Barely four months after assuming office as superintendent general of education in Bisho, Mannya and his family fed up with numerous death threats and being tailed by cars wherever he went packed their bags and fled to Johannesburg.
It is believed the threats stemmed from his successful anti-corruption crusade. A bodyguard had been assigned to protect Mannya after he raised concerns about his safety with MEC for Education Stone Sizani. However, the bodyguard was withdrawn when Pretoria told Bisho this constituted unauthorised expenditure.
Eastern Cape Premier Makhenkesi Stofile has, as part of Mannya’s agreement to return to the province, provided him with two bodyguards.
Stofile said the Scorpions, the VIP protection unit and the crime intelligence unit have been tasked to investigate the death threats. Mannya was not available for comment.
Last month Mannya asked three chief directors in his department to sign a letter stating that they accepted public responsibility for the Department of Education’s problems and sent it to the media for publication. The directors asked for forgiveness from the community and asked to be given a second chance to reshape the department.
Mannya also suspended three directors for providing the department with incorrect information on the redeployment of teachers. On Thursday January 18 senior officials in the education department, including Director General Philip Qokweni and finance director Phindiswa Mdikane, delivered an extraordinary written apology to Stofile for the disasters dogging the department.

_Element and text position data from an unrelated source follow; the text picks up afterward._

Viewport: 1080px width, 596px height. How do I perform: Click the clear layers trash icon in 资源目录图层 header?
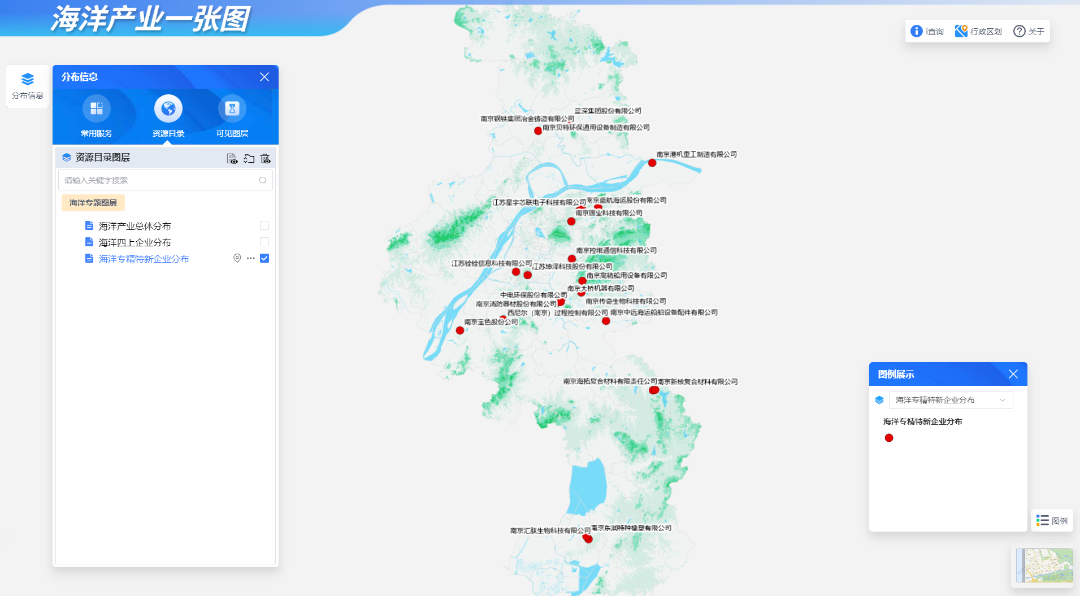click(x=266, y=158)
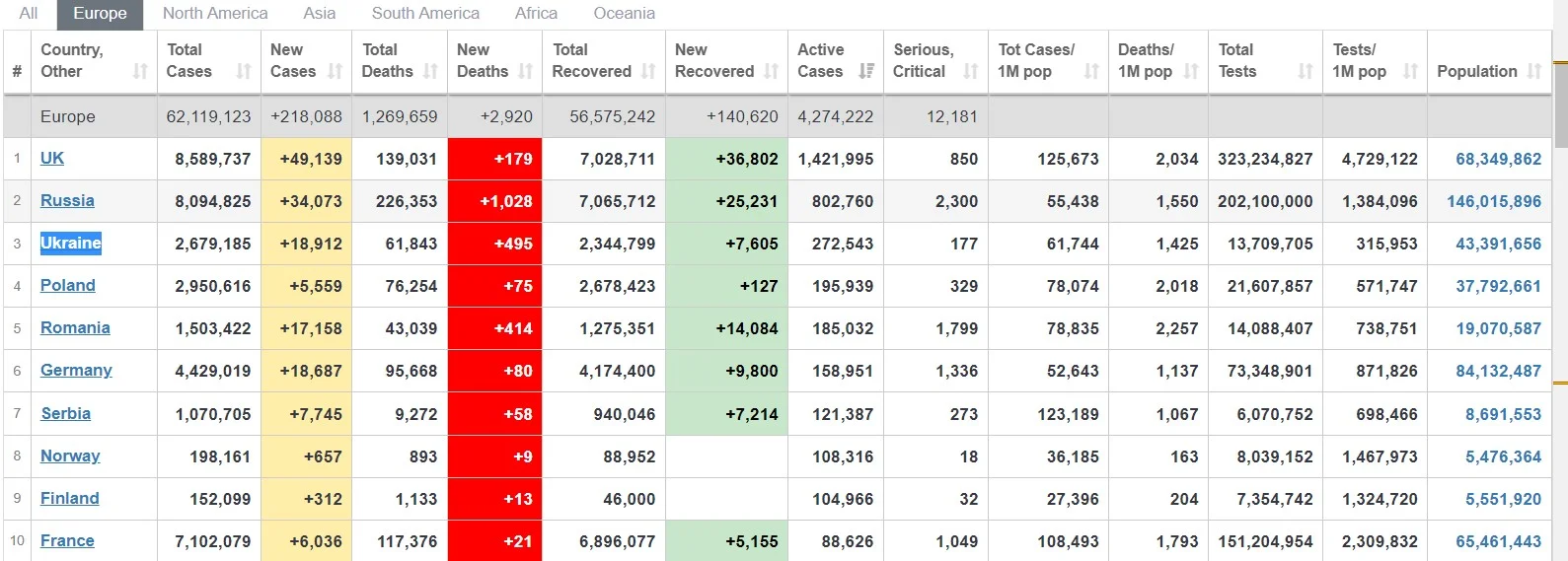Show All countries tab
Screen dimensions: 1568x561
pyautogui.click(x=29, y=14)
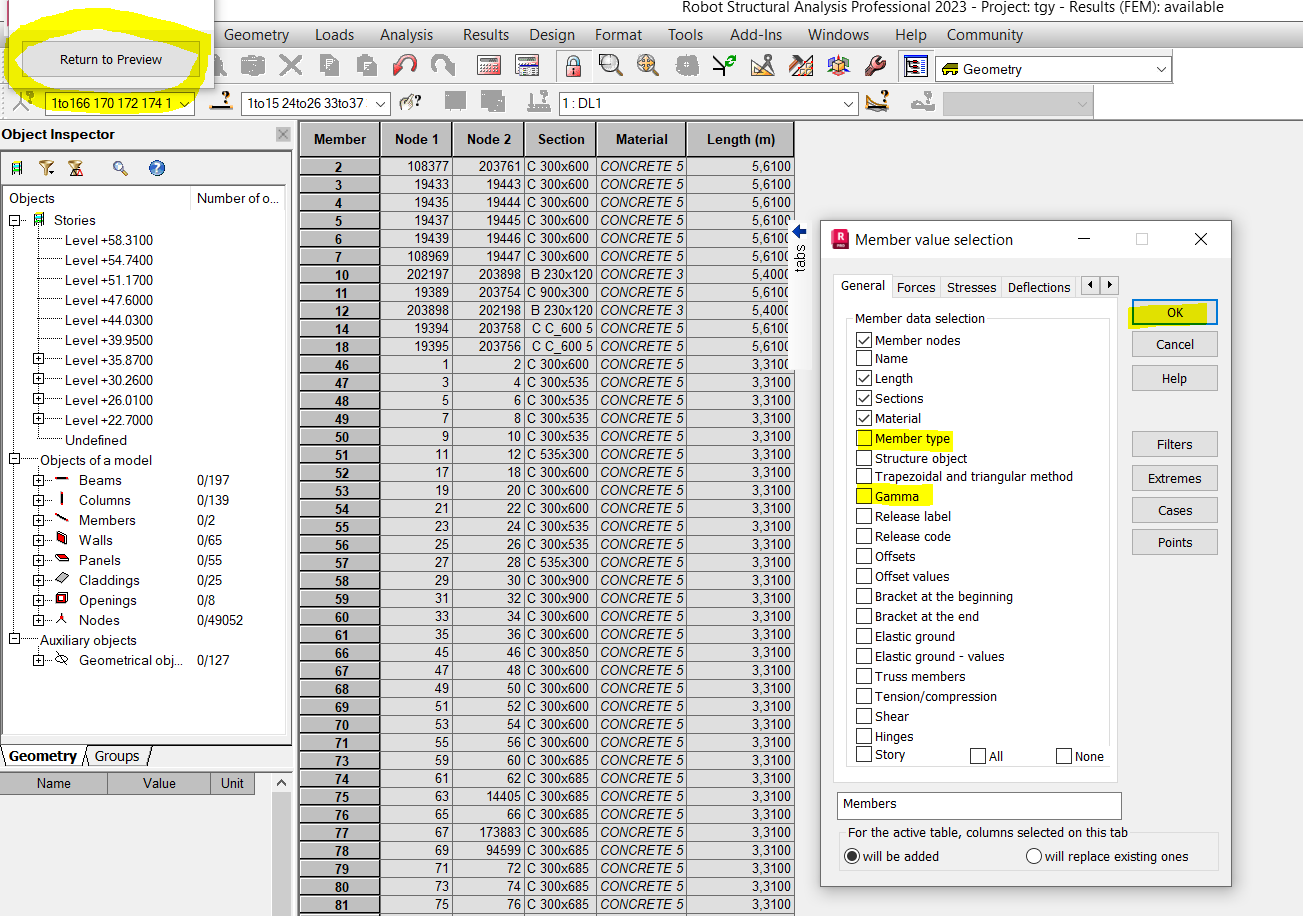
Task: Open the funnel filter in Object Inspector
Action: [46, 168]
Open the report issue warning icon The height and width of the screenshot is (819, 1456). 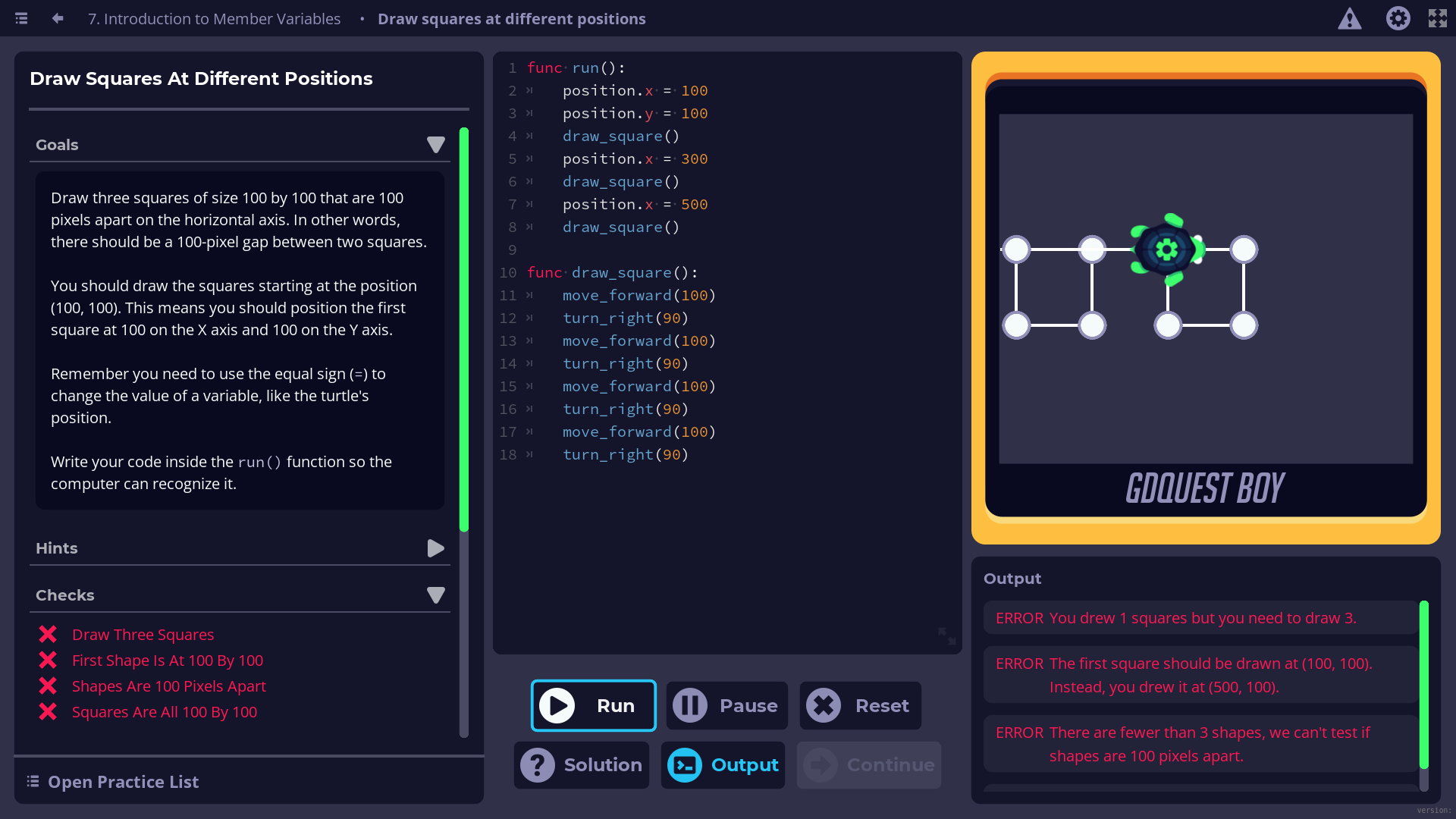(1349, 18)

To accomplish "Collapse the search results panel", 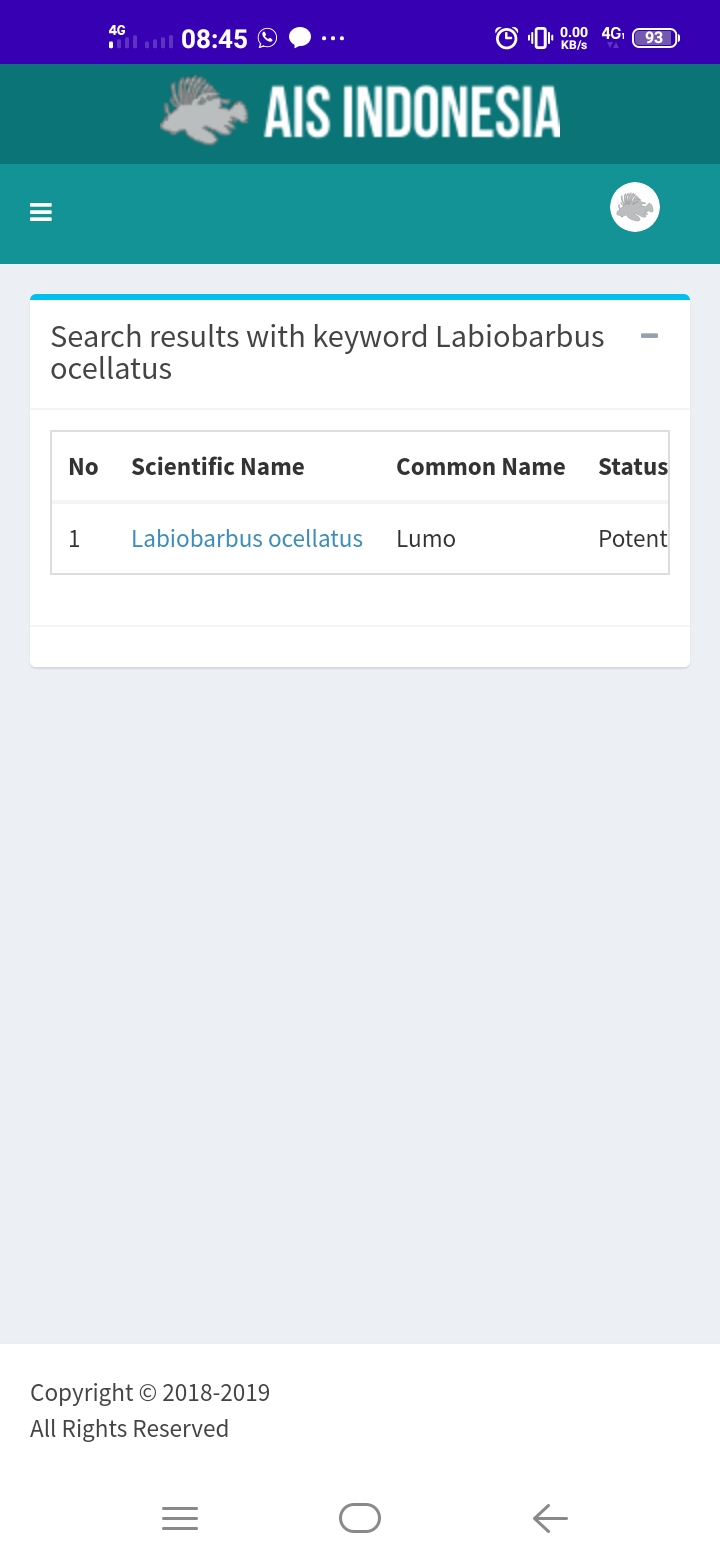I will pyautogui.click(x=649, y=336).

In their statement of apology, about 50 heads of department admitted they had failed the government and the people of the Eastern Cape “appallingly”. They promised to improve their work and committed themselves to the province and its leadership. They accepted responsibility for the high failure and school dropout rates and for teachers who had gone without salaries and benefits for long periods.
In his response, Stofile said it was “laziness and corruption” which were hampering the process of successful delivery in the province. “All of you will one day be old and will experience what it feels like to be denied your pension money,” he told them.
The HRC said in a statement this week that the Constitution requires the state to “respect, promote and fulfil” the rights afforded to its citizens as stipulated in the Bill of Rights. The departments were to have submitted reports to the HRC by July 7 last year. The deadlines were later twice extended.
The alleged failure by the departments to respond to the HRC request is hardly surprising. Only last week in just one of several recent scathing judgements levelled against the departments by the Port Elizabeth and the Grahamstown High Courts Port Elizabeth Judge Frank Kroon slammed the education and welfare departments for ignoring a court order compelling the departments to perform their duties.
In one case the Department of Education has failed to pay a pension to a Port Elizabeth teacher who retired in 1997. Citing the education department’s lax attitude, Judge Kroon said: “The relevant officials do not treat particular cases with any sense of urgency or responsibility. “The officials concerned have not done their work properly and, secondly, ... they have caused a disservice and an injustice to citizens of this country.”
The judge also expressed his concern about the substantial costs involved with every civil action filed against the department and which would, in due course, have to be paid by the Bisho administration and the taxpayers.